| 要旨トップ | 目次 | 日本生態学会第57回全国大会 (2010年3月,東京) 講演要旨


一般講演(ポスター発表) P3-329

林分発達初期段階の天然更新林とスギ人工林における6年間の土壌呼吸速度の比較

*志津庸子, 八代裕一郎, 曽出信宏(岐阜大学), 上田聡嗣, 小泉博(早稲田大学), 大塚俊之(岐阜大学)

伐採、植林などの森林管理は森林構造や環境要因を変化させ、結果として土壌呼吸も変化させる。土壌呼吸は伐採後約10年で急速に増加すると報告されている。この変化には林分の発達や環境要因(温度や水分)の影響が考えられる。しかし、伐採後の発達初期における経年的な調査は少なく、これらの要因と土壌呼吸との関係はよくわかっていない。そこで本研究は皆伐後の発達初期段階の管理の異なる林分において、経年的な調査で土壌呼吸動態を明らかにすることを目的とした。

調査地は岐阜県高山市郊外に位置する。調査地一帯は1998年に皆伐された。皆伐地の半分は2001年にスギが植林され、残りは落葉広葉樹が天然更新した。スギ人工林(CP)と天然更新林(NF)において、土壌呼吸速度を毎月16地点ずつ測定した(2004-2009年)。同時に地温と土壌水分を測定した。
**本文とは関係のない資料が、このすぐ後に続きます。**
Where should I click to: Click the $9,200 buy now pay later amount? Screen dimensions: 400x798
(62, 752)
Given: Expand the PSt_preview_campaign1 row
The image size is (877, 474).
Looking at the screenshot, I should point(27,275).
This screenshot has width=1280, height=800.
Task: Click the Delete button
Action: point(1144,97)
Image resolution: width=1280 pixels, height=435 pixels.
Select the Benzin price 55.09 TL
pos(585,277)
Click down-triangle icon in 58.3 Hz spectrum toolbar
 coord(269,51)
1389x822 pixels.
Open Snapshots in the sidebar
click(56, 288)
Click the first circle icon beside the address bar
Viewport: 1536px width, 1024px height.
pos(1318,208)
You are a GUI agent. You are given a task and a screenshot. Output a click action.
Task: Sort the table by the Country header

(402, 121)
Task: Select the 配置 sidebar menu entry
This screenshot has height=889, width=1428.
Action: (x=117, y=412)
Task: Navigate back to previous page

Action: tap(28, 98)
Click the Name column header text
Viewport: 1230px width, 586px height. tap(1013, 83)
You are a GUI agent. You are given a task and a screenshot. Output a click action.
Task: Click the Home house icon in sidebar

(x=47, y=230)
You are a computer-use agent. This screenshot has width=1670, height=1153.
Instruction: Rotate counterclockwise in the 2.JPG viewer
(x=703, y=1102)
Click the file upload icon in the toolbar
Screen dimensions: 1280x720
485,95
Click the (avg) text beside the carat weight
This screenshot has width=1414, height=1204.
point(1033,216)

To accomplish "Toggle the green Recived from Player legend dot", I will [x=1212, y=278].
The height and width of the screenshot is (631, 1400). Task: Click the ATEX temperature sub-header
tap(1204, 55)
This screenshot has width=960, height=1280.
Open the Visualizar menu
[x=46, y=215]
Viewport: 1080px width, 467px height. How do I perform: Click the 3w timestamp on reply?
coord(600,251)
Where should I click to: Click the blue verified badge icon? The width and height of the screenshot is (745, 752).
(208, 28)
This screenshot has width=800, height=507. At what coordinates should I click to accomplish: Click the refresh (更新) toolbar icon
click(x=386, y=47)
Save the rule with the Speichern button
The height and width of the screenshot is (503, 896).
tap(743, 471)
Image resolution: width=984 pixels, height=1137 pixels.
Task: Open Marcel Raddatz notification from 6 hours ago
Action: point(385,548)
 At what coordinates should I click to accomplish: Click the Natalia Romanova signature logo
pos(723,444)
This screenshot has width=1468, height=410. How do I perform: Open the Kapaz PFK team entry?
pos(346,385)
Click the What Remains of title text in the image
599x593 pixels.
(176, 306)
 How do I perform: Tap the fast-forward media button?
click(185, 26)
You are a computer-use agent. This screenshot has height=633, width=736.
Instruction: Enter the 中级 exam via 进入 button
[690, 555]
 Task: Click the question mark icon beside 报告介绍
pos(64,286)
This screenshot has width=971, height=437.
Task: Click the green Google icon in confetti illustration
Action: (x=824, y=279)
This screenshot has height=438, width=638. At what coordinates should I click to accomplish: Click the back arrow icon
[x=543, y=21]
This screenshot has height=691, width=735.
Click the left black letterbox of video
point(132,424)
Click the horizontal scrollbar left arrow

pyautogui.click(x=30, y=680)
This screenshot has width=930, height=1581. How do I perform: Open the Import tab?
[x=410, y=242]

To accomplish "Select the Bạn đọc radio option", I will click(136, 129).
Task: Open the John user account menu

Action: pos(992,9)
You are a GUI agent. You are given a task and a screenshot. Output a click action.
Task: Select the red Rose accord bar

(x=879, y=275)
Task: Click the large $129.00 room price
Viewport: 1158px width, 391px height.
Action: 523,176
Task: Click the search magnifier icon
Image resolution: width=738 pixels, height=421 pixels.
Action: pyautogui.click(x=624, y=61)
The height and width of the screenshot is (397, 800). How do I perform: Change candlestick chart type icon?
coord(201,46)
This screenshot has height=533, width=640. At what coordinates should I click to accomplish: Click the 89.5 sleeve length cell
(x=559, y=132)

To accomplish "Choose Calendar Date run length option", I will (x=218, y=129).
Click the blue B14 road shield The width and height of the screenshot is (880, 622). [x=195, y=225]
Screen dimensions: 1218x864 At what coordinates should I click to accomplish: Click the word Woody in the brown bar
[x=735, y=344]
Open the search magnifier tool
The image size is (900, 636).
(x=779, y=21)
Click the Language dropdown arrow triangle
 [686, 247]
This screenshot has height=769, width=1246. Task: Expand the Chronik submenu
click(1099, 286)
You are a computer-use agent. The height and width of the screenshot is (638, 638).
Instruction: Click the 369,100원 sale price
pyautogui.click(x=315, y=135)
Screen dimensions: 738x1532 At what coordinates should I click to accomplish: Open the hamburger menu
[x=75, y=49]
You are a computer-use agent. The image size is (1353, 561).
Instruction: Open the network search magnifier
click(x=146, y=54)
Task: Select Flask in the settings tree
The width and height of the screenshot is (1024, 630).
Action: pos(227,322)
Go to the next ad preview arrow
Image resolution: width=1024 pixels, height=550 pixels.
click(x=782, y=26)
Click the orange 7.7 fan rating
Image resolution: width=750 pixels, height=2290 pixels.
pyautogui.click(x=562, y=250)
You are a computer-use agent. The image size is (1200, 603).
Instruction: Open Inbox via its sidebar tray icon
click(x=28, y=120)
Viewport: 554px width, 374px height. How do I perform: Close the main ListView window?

2008年の林分概況は幹数密度がCPで82本200m-2、NFで966、群落高がそれぞれ3.4、5.4mであった。土壌呼吸速度は調査期間を通してCPよりNFが高かった。各林分で年間土壌呼吸量は年変動し、CPで2005年が低く(6.5tC ha -1 yr -1)、2009年が高かった (7.5)。一方、NFでは2009年が低く(9.2)、2008年が高かった(11.0)。地温や土壌水分はNFで低くかった。両林分間の地温差は年経過とともに小さくなり、土壌水分差は大きくなった。バイオマス、細根量はNFで多く、両林分とも年々大きく増加した。

幹数密度や群落高からNFの林分がより発達しているとわかる。その結果、細根量を含むバイオマスがNFで多かった。土壌呼吸はCPよりNFが高く、その原因は地温や水分より細根量が影響している可能性が示唆された。しかし、土壌呼吸とバイオマスの年変動に関係は見られなかった。